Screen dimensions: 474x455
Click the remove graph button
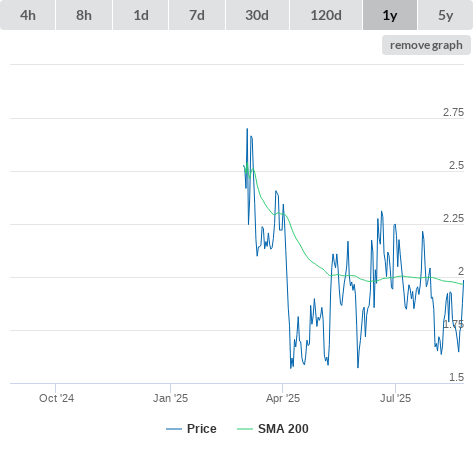(426, 45)
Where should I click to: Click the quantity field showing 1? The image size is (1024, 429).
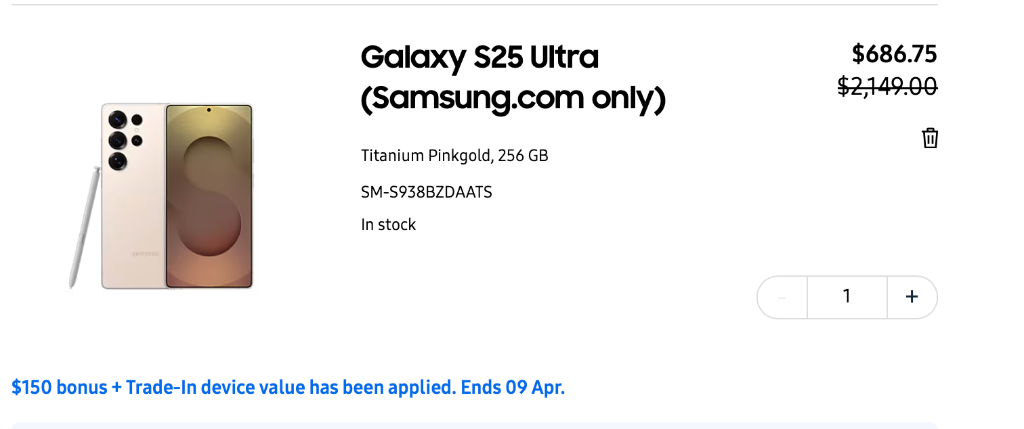pos(847,297)
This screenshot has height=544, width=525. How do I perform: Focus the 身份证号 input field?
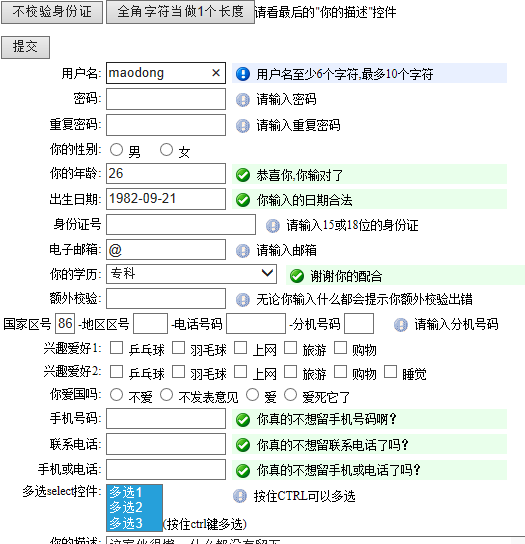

--------------------------------------------------

▶ _ACTION ITEM_
Restate each line of the material word for word, skipping any picture.

▶ _OUTPUT_
Screen dimensions: 474x455
Click the remove graph button
(426, 45)
Where should I click to: Click the quantity field showing 1? The image size is (1024, 429).
pos(847,297)
This screenshot has height=544, width=525. How do I perform: Focus the 身份证号 input field?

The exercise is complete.